Wenn ab Freitag "Wenn du König wärst" neugierige Zuschauer in die österreichischen Kinos lockt, kann man den Film international bereits als Flop abschreiben. Bei einem Produktionsbudget von 59 Millionen Dollar konnte er bisher gerade einmal 30 Millionen Dollar einspielen. Das ist schade, denn ungleich der aktuellen "Hellboy"-Neuauflage, die sich gemäß dem Comic ebenfalls der Legende bedient, aber keine sonderlich gute Adaption ist, ist "Wenn du König wärst" ein charmanter Kinderfilm, der durchaus versteht, die Artus-Saga für ein modernes Publikum neu zu interpretieren.

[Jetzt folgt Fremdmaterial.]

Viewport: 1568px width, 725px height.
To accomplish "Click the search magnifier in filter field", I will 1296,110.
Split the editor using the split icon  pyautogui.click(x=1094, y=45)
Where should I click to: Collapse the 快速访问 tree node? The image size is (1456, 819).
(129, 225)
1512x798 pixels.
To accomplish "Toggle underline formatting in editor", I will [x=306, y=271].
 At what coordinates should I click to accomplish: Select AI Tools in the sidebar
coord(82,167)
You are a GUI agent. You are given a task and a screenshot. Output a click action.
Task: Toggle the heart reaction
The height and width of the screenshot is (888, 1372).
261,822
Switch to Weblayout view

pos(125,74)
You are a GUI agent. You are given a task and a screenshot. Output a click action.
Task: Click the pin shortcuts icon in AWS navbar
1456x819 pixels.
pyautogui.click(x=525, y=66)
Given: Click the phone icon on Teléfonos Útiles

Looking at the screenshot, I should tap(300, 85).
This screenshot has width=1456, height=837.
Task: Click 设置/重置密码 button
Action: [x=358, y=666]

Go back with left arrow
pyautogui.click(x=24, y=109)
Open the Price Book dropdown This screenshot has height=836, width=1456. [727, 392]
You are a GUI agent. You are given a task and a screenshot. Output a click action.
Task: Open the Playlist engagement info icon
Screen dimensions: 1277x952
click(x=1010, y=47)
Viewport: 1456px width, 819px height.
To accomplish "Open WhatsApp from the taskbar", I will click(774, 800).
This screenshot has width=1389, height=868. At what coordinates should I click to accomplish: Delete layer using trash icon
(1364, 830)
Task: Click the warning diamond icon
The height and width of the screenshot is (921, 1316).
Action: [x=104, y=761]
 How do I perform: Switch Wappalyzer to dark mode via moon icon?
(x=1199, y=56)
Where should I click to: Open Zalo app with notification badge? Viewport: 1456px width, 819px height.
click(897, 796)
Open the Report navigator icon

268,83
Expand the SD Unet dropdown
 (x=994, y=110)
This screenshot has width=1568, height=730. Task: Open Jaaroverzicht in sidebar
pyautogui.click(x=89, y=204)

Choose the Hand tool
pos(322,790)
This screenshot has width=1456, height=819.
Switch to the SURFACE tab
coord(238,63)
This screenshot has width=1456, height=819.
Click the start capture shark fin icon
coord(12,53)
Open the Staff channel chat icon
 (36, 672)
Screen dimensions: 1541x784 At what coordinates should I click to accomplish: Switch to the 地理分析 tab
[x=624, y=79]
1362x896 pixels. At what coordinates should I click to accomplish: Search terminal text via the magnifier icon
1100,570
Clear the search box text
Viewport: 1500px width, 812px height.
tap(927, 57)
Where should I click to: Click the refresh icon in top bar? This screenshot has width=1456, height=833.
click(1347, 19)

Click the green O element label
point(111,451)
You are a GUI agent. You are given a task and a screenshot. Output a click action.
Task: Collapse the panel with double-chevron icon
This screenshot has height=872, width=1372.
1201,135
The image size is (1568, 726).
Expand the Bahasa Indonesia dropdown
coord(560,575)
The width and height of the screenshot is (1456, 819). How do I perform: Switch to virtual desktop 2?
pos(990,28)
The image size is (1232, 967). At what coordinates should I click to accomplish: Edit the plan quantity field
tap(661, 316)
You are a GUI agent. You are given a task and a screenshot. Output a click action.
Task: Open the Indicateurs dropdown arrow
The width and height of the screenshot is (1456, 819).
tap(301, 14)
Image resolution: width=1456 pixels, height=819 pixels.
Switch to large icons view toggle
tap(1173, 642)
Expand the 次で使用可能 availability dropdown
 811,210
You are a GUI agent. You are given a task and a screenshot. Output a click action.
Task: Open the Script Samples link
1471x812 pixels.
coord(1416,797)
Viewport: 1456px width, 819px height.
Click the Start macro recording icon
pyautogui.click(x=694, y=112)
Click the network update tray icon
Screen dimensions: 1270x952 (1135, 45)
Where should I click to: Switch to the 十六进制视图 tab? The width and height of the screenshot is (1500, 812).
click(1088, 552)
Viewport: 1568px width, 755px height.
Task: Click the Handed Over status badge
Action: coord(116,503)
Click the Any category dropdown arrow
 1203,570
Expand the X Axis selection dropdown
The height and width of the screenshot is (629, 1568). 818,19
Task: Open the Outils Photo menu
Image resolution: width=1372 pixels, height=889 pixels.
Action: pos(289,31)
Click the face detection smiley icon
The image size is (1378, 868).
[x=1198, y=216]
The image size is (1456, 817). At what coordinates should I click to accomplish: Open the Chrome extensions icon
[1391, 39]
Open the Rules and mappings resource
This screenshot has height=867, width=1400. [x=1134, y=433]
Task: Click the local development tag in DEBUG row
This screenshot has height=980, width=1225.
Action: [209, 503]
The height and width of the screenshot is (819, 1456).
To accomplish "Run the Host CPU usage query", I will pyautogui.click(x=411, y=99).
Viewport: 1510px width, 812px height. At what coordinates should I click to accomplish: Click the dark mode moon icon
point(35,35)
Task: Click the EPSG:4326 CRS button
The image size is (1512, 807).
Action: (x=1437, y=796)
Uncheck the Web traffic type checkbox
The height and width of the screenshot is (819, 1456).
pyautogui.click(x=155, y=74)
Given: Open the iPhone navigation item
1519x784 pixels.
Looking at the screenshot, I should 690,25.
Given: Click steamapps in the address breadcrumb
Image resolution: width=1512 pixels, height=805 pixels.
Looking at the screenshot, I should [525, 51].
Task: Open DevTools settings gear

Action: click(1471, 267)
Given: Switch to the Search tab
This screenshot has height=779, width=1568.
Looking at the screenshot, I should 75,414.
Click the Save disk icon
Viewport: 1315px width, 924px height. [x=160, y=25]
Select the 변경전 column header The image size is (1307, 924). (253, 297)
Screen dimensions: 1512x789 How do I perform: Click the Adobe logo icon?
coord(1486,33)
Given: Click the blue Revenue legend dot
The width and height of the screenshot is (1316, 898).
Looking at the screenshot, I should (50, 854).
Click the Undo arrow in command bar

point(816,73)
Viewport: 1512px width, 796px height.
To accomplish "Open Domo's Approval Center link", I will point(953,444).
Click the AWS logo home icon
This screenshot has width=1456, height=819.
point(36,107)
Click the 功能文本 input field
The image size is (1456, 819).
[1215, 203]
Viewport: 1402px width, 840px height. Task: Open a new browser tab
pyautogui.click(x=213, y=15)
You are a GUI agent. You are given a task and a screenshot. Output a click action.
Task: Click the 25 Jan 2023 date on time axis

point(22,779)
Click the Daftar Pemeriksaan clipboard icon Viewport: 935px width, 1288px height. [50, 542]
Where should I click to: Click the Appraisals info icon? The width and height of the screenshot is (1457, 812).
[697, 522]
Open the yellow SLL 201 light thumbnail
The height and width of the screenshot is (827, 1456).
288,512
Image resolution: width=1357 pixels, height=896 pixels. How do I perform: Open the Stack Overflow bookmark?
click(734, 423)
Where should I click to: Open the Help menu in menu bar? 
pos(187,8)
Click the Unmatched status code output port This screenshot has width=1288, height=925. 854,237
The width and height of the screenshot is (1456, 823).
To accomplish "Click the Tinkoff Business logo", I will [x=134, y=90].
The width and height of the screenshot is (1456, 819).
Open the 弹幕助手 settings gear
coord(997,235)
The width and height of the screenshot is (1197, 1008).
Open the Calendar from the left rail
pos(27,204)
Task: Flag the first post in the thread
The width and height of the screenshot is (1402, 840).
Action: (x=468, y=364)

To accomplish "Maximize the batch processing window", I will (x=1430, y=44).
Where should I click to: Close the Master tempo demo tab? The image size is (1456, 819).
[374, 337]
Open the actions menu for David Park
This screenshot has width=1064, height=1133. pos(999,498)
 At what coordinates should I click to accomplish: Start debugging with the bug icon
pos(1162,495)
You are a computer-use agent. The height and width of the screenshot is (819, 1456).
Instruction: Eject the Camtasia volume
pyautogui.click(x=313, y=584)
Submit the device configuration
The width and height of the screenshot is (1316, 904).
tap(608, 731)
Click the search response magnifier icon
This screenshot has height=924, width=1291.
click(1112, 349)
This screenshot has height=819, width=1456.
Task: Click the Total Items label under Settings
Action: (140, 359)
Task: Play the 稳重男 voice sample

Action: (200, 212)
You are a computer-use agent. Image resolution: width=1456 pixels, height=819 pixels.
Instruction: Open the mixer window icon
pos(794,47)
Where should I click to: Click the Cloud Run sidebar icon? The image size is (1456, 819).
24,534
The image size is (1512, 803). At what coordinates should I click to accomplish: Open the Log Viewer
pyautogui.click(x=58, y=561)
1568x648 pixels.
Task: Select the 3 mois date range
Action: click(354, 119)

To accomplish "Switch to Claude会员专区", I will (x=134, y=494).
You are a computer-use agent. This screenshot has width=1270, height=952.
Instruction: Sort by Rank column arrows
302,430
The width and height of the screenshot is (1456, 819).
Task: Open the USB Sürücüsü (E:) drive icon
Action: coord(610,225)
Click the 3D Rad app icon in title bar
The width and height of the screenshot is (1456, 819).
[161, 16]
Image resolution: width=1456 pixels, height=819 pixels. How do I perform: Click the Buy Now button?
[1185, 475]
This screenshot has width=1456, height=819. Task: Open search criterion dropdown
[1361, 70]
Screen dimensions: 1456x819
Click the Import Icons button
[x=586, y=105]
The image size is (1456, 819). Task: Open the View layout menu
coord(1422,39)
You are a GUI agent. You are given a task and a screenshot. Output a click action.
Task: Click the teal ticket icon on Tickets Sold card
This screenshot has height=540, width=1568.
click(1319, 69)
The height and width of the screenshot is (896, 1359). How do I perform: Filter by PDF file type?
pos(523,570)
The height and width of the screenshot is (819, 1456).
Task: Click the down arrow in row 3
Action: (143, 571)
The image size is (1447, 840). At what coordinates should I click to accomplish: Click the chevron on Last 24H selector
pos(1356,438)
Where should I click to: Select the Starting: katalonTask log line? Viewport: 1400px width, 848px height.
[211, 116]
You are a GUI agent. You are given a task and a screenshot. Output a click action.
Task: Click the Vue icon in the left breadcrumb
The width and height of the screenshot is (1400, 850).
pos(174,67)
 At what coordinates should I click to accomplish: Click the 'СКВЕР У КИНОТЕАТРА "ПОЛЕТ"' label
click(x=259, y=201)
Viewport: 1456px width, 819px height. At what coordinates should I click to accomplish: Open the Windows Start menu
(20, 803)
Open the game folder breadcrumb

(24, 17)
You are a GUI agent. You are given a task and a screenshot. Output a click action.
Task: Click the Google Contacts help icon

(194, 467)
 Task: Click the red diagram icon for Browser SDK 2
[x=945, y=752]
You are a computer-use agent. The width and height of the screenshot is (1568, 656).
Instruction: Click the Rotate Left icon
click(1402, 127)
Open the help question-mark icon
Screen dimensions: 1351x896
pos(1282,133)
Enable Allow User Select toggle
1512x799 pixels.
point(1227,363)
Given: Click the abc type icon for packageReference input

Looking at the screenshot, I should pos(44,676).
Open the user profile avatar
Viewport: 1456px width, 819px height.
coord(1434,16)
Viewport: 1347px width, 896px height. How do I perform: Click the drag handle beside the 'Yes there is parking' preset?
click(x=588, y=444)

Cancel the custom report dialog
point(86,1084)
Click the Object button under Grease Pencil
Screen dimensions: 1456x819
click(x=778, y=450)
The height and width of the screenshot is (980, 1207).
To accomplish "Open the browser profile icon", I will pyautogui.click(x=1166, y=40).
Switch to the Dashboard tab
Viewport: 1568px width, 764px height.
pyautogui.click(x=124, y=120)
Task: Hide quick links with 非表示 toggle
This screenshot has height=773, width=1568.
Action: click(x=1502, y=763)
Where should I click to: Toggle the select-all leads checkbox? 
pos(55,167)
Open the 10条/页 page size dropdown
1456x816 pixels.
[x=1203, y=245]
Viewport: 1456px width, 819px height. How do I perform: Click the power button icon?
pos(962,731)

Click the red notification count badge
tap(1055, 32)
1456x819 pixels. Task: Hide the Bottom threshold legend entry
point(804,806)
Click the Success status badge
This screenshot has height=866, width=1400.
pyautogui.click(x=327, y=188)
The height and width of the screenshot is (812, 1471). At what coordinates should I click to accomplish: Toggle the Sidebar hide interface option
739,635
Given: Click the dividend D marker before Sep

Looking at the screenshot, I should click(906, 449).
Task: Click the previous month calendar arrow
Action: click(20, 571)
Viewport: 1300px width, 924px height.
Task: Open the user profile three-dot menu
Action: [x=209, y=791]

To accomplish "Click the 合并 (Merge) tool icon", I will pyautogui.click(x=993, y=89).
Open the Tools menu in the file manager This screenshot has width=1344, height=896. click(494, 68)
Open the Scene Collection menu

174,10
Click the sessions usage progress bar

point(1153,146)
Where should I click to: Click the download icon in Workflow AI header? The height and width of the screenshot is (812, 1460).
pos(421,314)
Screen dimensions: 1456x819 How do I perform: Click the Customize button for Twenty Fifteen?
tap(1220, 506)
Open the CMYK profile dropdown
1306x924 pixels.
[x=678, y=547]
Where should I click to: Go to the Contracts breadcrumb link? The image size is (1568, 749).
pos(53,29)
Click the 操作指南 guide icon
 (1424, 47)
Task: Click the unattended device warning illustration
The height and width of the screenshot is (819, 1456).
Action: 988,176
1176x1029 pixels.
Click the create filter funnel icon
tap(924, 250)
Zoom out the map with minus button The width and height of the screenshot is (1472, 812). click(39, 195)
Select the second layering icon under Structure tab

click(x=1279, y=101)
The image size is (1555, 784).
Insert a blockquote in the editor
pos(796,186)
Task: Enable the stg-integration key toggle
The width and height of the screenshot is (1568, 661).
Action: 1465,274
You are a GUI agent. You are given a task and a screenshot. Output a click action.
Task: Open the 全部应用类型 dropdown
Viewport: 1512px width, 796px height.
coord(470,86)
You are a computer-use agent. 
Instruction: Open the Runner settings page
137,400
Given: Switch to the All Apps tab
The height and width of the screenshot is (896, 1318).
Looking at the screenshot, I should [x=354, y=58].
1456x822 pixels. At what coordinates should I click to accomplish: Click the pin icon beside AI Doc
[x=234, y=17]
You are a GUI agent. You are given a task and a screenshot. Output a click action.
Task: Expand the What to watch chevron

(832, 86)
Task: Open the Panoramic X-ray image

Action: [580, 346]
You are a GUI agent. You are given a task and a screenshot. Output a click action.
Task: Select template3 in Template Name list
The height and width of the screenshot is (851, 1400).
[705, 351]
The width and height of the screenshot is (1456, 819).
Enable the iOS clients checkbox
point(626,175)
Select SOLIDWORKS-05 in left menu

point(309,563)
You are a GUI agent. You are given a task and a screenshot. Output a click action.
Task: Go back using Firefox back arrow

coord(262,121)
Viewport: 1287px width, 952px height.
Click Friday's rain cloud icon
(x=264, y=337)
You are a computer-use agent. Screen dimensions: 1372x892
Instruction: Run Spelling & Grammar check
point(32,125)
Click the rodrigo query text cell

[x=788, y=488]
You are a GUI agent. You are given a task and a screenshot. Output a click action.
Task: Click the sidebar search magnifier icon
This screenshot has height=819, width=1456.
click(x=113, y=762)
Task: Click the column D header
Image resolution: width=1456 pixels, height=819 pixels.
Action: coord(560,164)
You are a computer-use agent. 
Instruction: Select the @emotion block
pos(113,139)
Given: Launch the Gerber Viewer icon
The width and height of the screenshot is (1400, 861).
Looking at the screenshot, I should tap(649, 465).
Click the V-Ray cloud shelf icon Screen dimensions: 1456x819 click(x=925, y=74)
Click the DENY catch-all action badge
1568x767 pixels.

Gleichzeitig spiegelt er den Trend wider, dass "Public Domain Characters", sogenannte lizenzfreie Figuren, auf der Kinoleinwand nicht mehr die Kassen klingeln lassen. König Arthur ist ein markantes Beispiel, weil diese Geschichte etwa alle zehn Jahre neu verfilmt wird. Eine ähnliche Anzahl an Adaptionen kann nur Robin Hood aufweisen, absteigende Erfolgskurve inklusive. 2017 wurde Regisseur Guy Ritchies "King Arthur: Legend of the Sword" zu einem der größten Flops des Jahres, 2018 scheiterte "Robin Hood" mit Taron Egerton und Jamie Foxx. "Dracula Untold" und "Pan" sangen in der Vergangenheit ähnliche Lieder.

Der Reiz für Hollywood, diese Figuren wiederholt umzusetzen, ist nachvollziehbar. Keine Lizenzgebühren und ein hoher Wiedererkennungswert sind gute Verkaufspunkte. Doch die Frage stellt sich: Macht sich das noch bezahlt? Das letzte Mal, dass ein Robin-Hood-Film finanziell erfolgreich war, war 1991, als Kevin Costner seinen "Robin Hood - König der Diebe" zum zweiterfolgreichsten Film des Jahres machte. Bei der Artus-Sage muss man sogar nochmals zehn weitere Jahre zurückgehen, zu John Boormans "Excalibur" aus dem Jahr 1981.

Mit Robin Hood bald an der Tafelrunde von Hollywood

An der Bedeutung der Figuren kann es nicht liegen. Beide sind Urgesteine der populären Folklore. Die ersten Robin-Hood-Überlieferungen stammen aus dem 15. Jahrhundert, die Artus-Legende reicht sogar bis ins 12. Jahrhundert. Die Eckdaten umfassen Arthur, Sohn des Uther Pendragons, der seinem Vater auf den Thron folgt, nachdem er das Schwert Excalibur aus dem Stein zieht. An seiner Seite ist stets der weise Merlin, seine Gegnerin ist die Magierin Morgana. Die Legende umfasst auch die Affäre seiner Frau Guinevere mit dem Ritter Lancelot, die Suche Parzivals nach dem Heiligen Gral und die restlichen Ritter der Tafelrunde. Sie endet mit dem Verrat Mordreds, Arthurs Sohn, und dem selbst gewählten Exil auf der Insel Avalon.